Brian Frye
Spears-Gilbert Professor of Law
Brian L. Frye joined the faculty of the College of Law in 2012. He has taught classes on intellectual property, copyright, trademark, nonprofit organizations, art law, civil procedure, professional responsibility, contracts, property, constitutional law, and media law, as well as seminars on intellectual property theory, property theory, and law & popular culture. He has also been a visiting professor at the Maurice A. Deane School of Law at Hofstra University, Tulane University School of Law, Southern University Law Center, and Jilin University Law School.

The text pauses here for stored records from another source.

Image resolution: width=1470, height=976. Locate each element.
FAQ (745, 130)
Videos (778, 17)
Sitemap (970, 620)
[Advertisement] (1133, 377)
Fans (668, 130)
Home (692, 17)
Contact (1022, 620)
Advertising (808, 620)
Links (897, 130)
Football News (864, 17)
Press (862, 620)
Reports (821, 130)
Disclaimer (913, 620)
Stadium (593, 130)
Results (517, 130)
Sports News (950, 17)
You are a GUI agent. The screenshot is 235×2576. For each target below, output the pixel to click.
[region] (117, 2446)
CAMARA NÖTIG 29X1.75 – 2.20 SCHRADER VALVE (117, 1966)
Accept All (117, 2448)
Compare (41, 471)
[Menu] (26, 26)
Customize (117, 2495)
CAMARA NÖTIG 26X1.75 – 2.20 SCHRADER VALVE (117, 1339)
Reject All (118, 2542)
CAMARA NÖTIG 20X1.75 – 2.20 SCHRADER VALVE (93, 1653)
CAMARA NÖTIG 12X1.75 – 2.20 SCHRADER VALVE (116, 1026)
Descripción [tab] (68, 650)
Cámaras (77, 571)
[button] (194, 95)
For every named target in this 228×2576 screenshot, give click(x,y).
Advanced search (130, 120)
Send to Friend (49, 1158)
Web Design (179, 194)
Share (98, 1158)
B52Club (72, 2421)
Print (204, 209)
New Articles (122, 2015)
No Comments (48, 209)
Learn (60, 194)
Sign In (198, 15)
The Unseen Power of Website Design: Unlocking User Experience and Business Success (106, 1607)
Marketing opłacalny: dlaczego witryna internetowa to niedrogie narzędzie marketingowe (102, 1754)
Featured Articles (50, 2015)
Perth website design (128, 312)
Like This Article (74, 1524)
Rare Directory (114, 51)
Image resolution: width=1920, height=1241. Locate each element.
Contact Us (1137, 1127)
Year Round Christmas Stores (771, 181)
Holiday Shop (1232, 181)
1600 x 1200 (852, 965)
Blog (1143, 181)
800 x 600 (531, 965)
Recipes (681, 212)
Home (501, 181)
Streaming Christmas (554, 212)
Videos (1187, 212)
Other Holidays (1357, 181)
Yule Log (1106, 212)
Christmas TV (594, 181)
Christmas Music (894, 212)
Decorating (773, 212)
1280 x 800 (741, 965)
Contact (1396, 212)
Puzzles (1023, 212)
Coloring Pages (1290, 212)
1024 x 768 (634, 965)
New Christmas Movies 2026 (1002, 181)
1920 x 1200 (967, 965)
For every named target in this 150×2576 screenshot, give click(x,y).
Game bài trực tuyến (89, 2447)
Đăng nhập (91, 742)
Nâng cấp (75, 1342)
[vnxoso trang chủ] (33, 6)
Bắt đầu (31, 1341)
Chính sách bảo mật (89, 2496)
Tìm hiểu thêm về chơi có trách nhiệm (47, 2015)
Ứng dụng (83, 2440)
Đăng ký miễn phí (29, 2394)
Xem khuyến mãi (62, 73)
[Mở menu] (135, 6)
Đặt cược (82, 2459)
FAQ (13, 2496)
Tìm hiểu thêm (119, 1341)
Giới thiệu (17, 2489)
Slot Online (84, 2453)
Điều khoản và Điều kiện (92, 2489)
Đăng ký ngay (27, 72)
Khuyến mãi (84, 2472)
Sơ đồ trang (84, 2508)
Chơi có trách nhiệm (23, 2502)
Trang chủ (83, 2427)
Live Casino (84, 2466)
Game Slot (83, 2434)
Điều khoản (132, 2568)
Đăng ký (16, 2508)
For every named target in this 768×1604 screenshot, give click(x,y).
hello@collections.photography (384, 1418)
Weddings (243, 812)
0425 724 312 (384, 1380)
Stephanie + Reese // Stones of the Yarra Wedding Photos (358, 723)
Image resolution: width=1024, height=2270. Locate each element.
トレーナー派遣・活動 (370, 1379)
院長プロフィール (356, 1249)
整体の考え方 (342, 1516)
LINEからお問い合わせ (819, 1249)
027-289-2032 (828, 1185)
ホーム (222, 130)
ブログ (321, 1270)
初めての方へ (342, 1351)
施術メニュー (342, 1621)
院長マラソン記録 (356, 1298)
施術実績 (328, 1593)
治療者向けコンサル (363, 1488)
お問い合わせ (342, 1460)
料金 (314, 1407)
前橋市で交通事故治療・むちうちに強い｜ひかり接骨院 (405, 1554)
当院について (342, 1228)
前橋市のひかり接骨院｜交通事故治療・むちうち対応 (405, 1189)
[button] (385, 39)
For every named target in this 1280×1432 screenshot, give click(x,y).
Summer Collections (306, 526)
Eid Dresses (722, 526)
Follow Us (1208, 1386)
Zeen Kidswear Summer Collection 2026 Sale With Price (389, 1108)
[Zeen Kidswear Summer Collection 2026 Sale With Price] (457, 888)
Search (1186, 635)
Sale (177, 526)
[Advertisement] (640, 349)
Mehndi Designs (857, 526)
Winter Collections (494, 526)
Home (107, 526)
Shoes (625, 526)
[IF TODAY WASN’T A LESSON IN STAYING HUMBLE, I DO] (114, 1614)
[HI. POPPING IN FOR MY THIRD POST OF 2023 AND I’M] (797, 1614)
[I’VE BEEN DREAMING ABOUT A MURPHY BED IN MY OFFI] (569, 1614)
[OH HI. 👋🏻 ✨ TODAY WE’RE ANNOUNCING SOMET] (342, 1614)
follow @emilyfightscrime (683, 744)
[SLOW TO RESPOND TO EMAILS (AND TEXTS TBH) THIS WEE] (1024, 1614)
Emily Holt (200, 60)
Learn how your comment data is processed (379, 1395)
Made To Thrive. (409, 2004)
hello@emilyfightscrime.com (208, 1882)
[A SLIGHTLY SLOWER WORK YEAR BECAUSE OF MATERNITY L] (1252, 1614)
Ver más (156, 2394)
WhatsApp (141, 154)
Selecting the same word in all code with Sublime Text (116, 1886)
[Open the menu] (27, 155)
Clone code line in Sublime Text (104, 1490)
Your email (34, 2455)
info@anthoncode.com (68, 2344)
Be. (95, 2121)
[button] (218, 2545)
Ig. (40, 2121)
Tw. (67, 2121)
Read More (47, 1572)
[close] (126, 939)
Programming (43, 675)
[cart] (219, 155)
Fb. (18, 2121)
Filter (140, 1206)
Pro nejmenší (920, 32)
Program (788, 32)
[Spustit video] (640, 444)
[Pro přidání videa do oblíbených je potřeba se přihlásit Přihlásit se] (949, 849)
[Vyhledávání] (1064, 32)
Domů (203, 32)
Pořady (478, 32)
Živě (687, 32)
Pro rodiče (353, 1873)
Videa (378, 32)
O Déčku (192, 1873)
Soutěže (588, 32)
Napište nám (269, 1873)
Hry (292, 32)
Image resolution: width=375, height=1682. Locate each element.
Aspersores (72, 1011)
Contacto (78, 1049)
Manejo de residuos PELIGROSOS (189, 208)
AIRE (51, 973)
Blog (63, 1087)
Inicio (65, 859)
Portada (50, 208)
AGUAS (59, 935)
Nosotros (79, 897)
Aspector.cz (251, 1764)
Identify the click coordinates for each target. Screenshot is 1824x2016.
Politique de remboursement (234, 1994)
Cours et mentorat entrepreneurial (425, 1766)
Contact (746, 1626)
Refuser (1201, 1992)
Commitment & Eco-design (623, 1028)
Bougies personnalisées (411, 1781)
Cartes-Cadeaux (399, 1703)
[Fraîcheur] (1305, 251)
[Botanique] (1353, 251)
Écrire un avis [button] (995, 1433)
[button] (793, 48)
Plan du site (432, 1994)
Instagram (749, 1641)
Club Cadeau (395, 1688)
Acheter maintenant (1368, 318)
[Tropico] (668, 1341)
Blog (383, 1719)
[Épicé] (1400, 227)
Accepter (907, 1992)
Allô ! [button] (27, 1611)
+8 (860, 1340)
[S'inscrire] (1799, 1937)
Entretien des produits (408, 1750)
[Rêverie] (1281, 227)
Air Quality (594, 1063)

Professor Frye's research focuses on intellectual property and organizations, especially in relation to artists, the art market, and arts organizations. He has published more than 100 academic articles on a wide range of subjects. He is best-known for his work on plagiarism, blockchain, and legal history, as well as his practice of creating conceptual art in the medium of legal scholarship.
Professor Frye has published journalistic articles and op-eds on a wide range of subjects in publications including Jurist, TechDirt, the Hill, October, The New Republic, Film Comment, Cineaste, Senses of Cinema, World Picture Journal, Outland, and Right-Click Save, among others. He has also been quoted as an expert by publications including the New York Times, the Washington Post, NPR, Bloomberg's Money Stuff, CoinDesk, and Decrypt, among many others.
Professor Frye is also an artist. He produced the documentary film Our Nixon (2013), which premiered at SXSW, was broadcast by CNN, and opened theatrically nationwide. He participated in the 2002 Whitney Biennial and his artwork is included in the permanent collection of the Whitney Museum of American Art. His short films were presented by the New York Film Festival, the San Francisco International Film Festival, as well as many different museums and theaters in the United States and internationally. His artistic practice is currently focused on producing works of conceptual art that illustrate the economic reality of the art market as a securities market.
Since 2018, Professor Frye has hosted Ipse Dixit, a popular podcast on legal scholarship with more than 800 episodes and thousands of listeners.